The moral of this story is that you should pay attention to your database settings and you'll need to manage them manually. You cannot rely on your Model database settings. This is especially important if you have a DBA managing your databases for you. They may expect SharePoint to copy the Model database settings.

tk

Comments

Great Info

Thanks for Sharing. 
 on 10/9/2009 7:47 AM

Re: Great Info

Sometimes the simplest comments are my favorite. :)

tk
Todd O. KlindtNo presence information on 10/9/2009 8:37 AM

M Ghosh

Great tip, many thanks.
 on 10/21/2009 5:26 AM

Consider Centralpoint

Centralpoint CMS Portal gives Sharepoint users a viable alternative. This platform picks up where sharepoint leaves off, allowing you to create multiple web projects from a 'singular' database, instead of creating many databases which pose challenges to federate a search 'across' them. Basically, Centralpoint gives you one database, considate of Roles, Audience Types, and AD Integration to tie it all togehter, and relate information together...based on the role of the individual accessing it.

Centralpoint is a document management system, as much as it is a content management system, email broadcasting, forms management, roles management....portal.
 on 12/19/2009 10:22 PM

Does not seem to apply to SharePoint 2010

Todd,

It doesn't appear this applies to SharePoint 2010, do you agree?  I performed a quick test in a VM of switching the recovery mode in Model to "Simple" and then creating a new content database through CA and the new content DB was set to Simple recovery.  I realize this is an old article, just figured it's worth clarifying if this applies only to 2007 (I haven't had an opportunity to test this on 2007).

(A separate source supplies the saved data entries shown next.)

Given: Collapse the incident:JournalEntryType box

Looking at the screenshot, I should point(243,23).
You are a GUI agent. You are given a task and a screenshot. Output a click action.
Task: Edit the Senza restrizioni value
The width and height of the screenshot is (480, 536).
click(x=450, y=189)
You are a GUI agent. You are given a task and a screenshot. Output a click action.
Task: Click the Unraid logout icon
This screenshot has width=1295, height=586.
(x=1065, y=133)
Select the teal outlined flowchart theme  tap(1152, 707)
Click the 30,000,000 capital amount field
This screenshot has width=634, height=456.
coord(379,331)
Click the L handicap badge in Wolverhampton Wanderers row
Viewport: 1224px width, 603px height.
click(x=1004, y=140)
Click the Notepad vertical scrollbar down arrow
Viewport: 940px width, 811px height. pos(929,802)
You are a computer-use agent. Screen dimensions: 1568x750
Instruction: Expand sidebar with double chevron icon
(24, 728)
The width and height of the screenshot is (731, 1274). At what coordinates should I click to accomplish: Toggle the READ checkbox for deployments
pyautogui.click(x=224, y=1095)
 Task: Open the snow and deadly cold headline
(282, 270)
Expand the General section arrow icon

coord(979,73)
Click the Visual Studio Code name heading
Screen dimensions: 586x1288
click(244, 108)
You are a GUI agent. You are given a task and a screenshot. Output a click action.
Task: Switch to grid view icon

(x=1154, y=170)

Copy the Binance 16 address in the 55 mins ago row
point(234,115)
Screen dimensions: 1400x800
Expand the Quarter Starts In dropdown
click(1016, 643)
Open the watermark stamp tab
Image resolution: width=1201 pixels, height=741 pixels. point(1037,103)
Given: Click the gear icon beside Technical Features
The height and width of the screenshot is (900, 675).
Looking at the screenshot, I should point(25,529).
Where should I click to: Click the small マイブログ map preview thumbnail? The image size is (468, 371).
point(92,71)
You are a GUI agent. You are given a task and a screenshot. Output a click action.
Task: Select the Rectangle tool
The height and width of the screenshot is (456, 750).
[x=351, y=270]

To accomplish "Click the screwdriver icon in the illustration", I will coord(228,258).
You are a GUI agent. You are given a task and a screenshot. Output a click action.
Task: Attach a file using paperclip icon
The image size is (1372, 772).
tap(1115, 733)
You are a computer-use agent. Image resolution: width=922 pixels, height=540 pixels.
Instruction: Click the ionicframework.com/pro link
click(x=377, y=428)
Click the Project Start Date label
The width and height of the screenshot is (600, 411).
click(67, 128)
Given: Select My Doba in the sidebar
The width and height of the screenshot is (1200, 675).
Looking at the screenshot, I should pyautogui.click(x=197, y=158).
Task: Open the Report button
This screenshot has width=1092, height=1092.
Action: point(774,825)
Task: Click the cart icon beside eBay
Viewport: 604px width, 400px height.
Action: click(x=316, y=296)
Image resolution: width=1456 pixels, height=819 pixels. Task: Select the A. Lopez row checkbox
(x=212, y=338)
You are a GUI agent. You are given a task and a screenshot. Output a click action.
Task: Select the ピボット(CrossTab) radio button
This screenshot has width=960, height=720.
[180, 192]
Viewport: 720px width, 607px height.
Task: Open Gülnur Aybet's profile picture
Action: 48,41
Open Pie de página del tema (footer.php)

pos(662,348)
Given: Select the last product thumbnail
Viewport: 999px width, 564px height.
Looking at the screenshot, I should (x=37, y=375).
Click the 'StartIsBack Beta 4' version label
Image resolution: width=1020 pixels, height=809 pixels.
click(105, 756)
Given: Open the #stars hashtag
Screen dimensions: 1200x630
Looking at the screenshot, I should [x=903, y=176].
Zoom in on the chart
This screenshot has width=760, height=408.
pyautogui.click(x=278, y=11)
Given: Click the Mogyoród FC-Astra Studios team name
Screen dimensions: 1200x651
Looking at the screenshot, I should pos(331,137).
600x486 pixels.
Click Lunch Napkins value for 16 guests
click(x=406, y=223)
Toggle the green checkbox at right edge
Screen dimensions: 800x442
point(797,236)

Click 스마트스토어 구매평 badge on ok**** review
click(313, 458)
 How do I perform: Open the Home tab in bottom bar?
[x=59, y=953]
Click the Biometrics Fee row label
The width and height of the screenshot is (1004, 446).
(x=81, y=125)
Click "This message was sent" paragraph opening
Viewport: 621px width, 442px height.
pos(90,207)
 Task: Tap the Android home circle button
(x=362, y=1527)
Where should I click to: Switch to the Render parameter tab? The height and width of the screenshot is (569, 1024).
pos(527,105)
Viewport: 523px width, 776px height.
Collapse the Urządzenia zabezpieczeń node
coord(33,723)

-Bryan (www.ofonesandzeros.com)
 on 5/20/2011 12:25 PM

Re: Does not seem to apply to SharePoint 2010

Bryan,
Right you are. I just checked this on a couple of SharePoint 2010 VMs and it did respect at least the recovery model options. I didn't test much else.

Thanks for the heads up.

tk
Todd O. KlindtNo presence information on 5/23/2011 8:08 PM

Re: Does not seem to apply to SharePoint 2010

As I read through my original article again, everything is correct. In my original article I said that SharePoint 2007 DID copy the Model's Recovery Model setting, but it DID NOT copy the Model's autogrow settings. With some quick testing SharePoint 2010 behaves exactly the same way.